== Required action ==
Can you reproduce the part of the material that opens with the line containing "This screenshot has width=672, height=491." and closes with the line containing "at that location.", swapping "Describe" for "Identify" and keeping everything else the same?

--- The data Enclosed Below ---

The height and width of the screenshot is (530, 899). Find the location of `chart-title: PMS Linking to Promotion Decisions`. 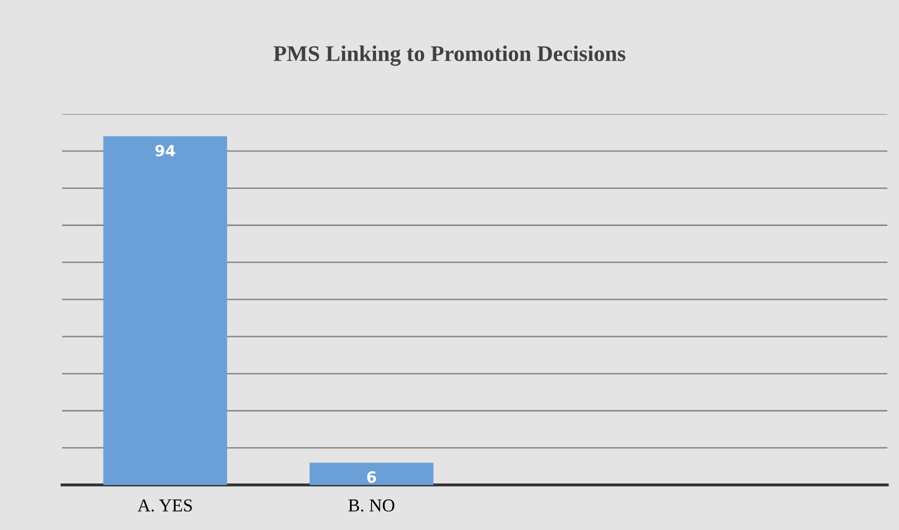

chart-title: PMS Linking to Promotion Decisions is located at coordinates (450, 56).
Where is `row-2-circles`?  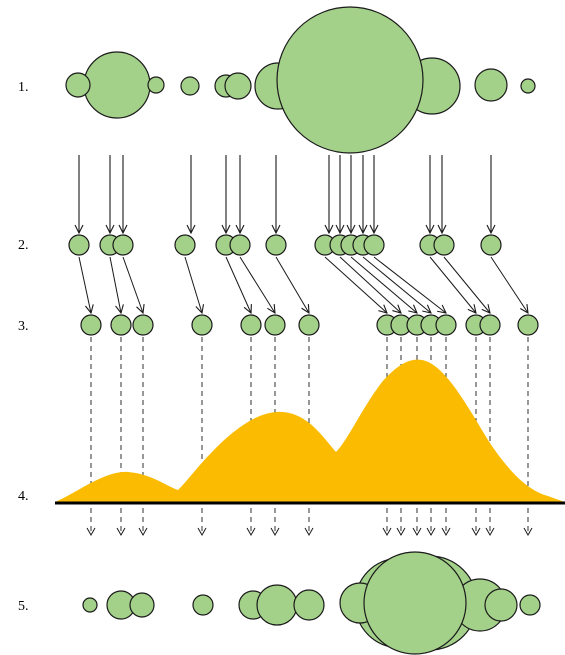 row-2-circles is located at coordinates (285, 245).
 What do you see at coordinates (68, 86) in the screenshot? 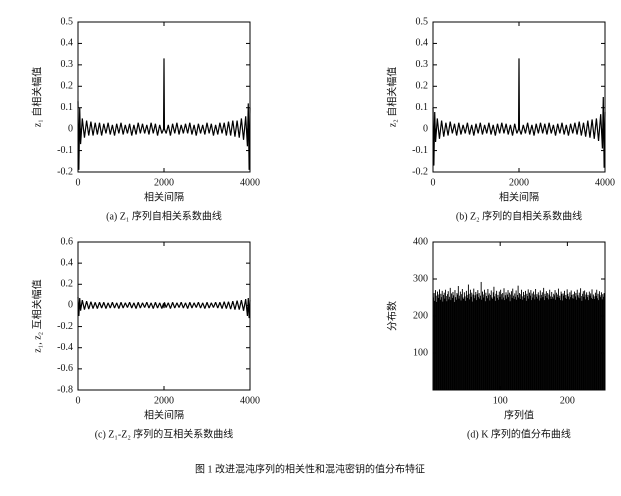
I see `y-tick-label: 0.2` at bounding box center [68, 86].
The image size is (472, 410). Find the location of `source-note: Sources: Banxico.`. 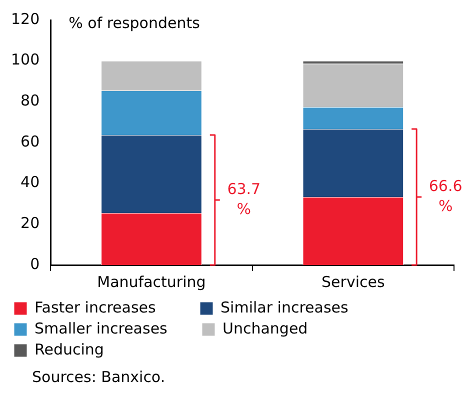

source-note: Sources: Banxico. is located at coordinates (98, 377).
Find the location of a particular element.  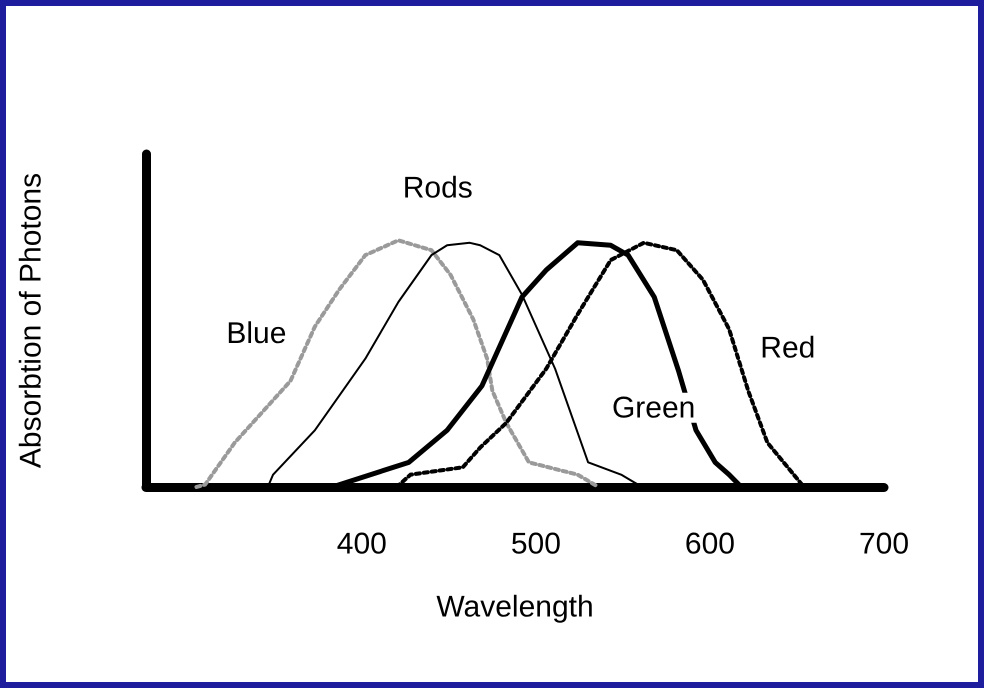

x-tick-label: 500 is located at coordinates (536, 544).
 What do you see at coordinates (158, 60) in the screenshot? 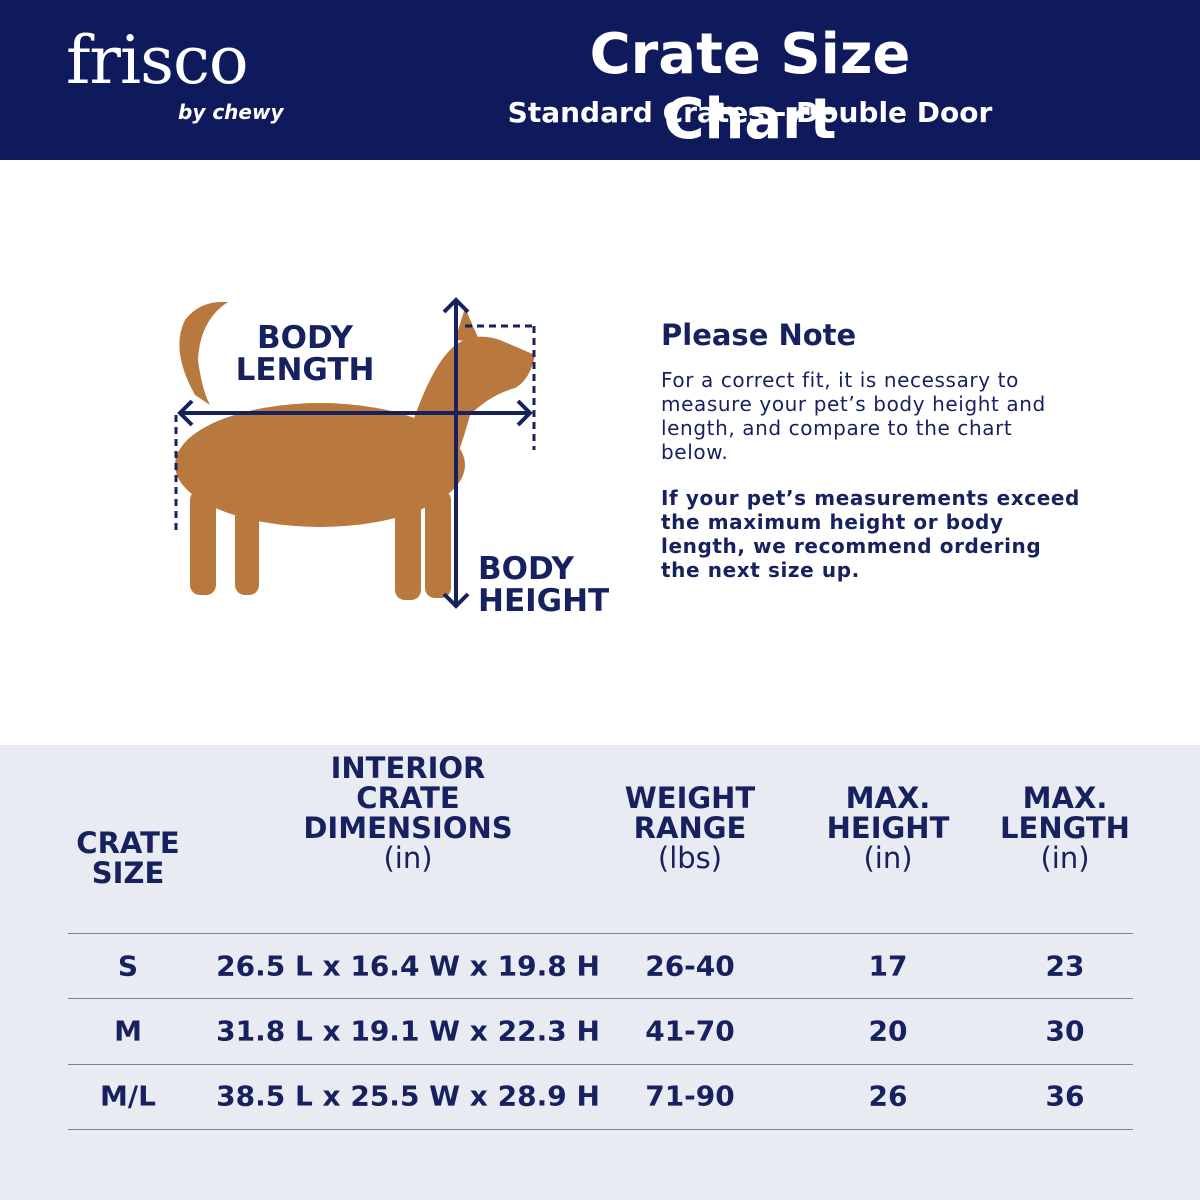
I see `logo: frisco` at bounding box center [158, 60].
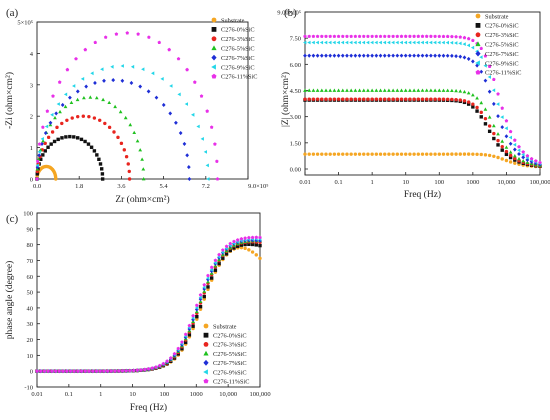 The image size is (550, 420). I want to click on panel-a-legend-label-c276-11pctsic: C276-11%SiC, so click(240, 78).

--- End of Enclosed The data ---
--- The data Enclosed Below ---

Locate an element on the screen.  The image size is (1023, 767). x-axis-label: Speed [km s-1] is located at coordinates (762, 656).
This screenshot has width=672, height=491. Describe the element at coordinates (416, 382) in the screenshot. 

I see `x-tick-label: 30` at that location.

--- End of Enclosed The data ---
--- The data Enclosed Below ---

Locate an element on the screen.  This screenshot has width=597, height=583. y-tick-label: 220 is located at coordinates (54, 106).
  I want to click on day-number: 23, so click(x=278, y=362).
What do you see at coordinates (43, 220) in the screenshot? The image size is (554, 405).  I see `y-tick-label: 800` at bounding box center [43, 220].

--- End of Enclosed The data ---

== Task result ==
This screenshot has width=672, height=491. Identify the element at coordinates (416, 382) in the screenshot. 

I see `x-tick-label: 30` at that location.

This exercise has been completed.